La tutela dei diritti umani delle persone con disabilità solleva princìpi e valori che parlano a tutti i popoli del mondo. Rivendicare i princìpi della non discriminazione e della parificazione delle opportunità, individuare gli obiettivi di mainstreaming delle politiche, dell’universal design, del superamento di qualsiasi politica di segregazione e di istituzionalizzazione. Costruire e sviluppare linguaggi e culture capaci di dare vita a società inclusive, che offrano a tutte le diversità umane la possibilità di essere tutelate e valorizzate e in grado di contribuire ad uno sviluppo basato sulla pace e la giustizia sociale, sono valori che parlano a tutti i popoli del mondo.

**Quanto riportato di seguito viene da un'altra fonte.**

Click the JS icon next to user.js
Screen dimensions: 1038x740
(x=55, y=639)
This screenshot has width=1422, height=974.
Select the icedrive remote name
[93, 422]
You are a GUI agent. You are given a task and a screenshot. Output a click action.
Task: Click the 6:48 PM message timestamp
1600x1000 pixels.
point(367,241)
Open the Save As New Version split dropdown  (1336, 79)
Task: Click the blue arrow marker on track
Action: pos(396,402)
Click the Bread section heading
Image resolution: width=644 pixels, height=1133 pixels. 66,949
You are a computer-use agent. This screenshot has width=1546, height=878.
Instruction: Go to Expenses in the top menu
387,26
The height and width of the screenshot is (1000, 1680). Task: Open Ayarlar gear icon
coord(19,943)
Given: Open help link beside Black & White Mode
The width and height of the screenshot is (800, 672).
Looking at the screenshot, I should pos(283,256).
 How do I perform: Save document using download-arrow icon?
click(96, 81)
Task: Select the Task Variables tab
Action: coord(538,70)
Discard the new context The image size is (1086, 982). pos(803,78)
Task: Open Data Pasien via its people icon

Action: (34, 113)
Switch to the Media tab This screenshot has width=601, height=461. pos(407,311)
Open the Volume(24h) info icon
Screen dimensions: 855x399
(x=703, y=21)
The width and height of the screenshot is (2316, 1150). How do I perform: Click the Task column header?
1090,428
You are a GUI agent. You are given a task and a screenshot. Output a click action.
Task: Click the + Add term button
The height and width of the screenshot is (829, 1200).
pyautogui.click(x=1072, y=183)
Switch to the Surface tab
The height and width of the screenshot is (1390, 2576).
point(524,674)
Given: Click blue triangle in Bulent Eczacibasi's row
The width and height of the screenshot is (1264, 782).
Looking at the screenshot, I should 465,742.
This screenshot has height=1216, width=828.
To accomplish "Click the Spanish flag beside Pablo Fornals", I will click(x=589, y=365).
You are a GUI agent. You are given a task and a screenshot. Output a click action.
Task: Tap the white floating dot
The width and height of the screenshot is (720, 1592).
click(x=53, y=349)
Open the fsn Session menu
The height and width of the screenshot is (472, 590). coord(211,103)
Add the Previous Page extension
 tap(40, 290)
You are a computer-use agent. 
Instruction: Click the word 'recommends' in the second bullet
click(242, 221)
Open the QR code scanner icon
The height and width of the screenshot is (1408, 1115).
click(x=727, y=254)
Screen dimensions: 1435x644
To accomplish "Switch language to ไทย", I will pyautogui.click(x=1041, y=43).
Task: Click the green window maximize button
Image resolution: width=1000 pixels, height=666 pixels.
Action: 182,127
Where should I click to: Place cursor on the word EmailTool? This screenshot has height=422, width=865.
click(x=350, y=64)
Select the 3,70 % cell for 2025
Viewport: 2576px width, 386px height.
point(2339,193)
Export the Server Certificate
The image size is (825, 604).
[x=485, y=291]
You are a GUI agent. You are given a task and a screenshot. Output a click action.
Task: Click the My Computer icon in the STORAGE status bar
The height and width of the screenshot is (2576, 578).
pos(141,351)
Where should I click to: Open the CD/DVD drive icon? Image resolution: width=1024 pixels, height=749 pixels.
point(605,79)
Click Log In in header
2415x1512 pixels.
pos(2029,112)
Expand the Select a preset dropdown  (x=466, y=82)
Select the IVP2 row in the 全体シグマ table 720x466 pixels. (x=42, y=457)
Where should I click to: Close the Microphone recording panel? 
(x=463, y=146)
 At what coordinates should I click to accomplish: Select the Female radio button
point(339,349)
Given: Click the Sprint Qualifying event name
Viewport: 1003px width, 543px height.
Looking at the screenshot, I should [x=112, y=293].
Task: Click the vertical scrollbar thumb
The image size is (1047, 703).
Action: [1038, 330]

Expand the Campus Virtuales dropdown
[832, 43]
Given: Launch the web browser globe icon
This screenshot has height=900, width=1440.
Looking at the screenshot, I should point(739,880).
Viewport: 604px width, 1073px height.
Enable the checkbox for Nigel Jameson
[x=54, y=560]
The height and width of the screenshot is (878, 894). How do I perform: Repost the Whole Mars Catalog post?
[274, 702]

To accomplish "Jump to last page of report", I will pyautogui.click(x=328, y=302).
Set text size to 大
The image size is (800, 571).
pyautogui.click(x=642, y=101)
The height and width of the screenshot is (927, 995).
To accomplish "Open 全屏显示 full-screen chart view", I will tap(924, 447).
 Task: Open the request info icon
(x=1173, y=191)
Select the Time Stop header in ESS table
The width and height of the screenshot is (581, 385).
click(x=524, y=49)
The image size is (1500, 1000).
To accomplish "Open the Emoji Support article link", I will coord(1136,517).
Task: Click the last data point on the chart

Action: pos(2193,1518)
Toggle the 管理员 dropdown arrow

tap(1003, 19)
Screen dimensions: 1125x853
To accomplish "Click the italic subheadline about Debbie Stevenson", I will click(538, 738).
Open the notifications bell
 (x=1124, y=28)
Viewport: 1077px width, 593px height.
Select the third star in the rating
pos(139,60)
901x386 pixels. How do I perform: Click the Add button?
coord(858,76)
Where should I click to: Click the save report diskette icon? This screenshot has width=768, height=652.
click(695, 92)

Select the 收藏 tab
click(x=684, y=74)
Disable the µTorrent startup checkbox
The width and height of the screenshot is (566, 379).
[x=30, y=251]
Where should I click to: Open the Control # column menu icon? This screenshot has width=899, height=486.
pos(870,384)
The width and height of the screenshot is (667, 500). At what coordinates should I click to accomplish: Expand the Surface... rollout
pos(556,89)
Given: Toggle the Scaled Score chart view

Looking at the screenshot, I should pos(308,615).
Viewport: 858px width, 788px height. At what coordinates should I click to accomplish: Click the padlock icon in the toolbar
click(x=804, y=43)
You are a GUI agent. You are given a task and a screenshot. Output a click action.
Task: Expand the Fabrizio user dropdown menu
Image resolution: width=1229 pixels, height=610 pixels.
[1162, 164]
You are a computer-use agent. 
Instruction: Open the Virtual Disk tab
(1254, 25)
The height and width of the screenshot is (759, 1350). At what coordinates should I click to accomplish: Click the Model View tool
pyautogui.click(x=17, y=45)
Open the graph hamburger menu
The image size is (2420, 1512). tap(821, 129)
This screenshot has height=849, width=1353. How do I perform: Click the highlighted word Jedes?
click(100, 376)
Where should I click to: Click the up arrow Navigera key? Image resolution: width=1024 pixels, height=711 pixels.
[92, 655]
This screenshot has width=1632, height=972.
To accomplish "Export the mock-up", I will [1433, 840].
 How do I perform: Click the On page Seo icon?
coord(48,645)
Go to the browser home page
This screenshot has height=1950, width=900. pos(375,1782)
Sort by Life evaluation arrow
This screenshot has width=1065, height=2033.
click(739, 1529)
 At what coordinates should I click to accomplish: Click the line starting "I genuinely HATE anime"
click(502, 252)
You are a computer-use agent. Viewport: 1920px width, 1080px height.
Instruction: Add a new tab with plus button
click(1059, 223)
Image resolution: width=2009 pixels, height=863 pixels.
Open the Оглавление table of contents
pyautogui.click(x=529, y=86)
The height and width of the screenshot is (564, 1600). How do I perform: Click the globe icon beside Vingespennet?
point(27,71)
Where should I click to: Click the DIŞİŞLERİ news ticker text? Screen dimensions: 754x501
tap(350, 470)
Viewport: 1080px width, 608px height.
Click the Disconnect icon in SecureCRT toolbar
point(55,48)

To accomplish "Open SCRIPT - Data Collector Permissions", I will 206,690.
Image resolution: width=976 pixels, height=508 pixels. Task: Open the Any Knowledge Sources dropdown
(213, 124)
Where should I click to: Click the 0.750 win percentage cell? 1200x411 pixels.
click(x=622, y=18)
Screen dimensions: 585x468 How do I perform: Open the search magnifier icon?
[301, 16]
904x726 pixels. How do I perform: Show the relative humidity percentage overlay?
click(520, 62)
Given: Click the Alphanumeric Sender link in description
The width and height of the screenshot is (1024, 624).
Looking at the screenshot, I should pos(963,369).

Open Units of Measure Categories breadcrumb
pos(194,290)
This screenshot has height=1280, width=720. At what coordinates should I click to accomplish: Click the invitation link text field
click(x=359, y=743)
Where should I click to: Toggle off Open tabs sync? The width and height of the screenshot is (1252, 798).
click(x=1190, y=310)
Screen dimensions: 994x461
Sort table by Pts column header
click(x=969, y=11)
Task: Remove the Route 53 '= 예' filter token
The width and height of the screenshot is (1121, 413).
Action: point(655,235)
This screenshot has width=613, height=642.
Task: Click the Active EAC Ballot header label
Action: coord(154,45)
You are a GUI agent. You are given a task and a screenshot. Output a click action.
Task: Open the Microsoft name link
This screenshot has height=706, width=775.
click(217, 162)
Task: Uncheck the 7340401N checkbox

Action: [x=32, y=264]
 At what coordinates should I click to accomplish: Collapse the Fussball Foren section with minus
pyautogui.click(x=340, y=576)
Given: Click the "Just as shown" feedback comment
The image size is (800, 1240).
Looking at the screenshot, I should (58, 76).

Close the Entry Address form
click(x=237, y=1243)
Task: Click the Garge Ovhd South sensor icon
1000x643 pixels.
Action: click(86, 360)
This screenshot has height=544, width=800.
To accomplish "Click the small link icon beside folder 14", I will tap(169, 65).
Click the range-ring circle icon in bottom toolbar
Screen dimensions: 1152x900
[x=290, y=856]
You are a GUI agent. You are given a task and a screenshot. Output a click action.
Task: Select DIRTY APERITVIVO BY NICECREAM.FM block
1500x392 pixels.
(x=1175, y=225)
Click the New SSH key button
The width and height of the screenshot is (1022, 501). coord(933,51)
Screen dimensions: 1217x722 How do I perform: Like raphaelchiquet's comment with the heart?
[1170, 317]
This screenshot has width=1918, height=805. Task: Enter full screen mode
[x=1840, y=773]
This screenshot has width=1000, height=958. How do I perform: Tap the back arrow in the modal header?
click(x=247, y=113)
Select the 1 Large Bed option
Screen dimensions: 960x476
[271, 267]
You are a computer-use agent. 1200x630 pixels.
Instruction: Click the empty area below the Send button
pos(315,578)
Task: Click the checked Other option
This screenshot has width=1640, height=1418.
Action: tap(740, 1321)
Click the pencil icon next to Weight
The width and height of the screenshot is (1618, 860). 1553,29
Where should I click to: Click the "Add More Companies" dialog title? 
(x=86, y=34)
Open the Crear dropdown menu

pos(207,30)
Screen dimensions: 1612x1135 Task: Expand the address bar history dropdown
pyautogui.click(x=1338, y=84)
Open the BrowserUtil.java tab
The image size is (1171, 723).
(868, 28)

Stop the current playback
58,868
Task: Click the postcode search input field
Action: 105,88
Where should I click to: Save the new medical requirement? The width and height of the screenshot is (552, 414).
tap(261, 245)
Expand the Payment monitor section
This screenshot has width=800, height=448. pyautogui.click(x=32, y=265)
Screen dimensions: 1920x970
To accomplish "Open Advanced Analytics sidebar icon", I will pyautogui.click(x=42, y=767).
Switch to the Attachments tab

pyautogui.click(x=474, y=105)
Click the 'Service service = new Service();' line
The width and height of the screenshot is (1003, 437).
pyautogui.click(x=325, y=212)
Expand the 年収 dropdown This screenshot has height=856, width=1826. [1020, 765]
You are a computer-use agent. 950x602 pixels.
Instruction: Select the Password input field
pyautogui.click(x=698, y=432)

Le potenzialità della globalizzazione – finora limitata ad interessi economici e di mercato che hanno dimenticato i diritti umani – risultano evidenti se emerge con forza la necessità di una politica mondiale non decisa solo dai governi (e spesso da pochi governi) e non determinata solo dagli interessi delle multinazionali e dei potentati economici, ma costruita con la diretta partecipazione delle persone, delle Organizzazioni Non Governative, della società civile.
L’ONU dei popoli è l’ONU che le persone con disabilità stanno dimostrando essere possibile proprio con la scrittura della Convenzione che tutela i loro diritti umani.
Questo è il contributo che le organizzazioni di persone con disabilità e dei loro familiari possono offrire alla costruzione di un mondo più giusto e più umano.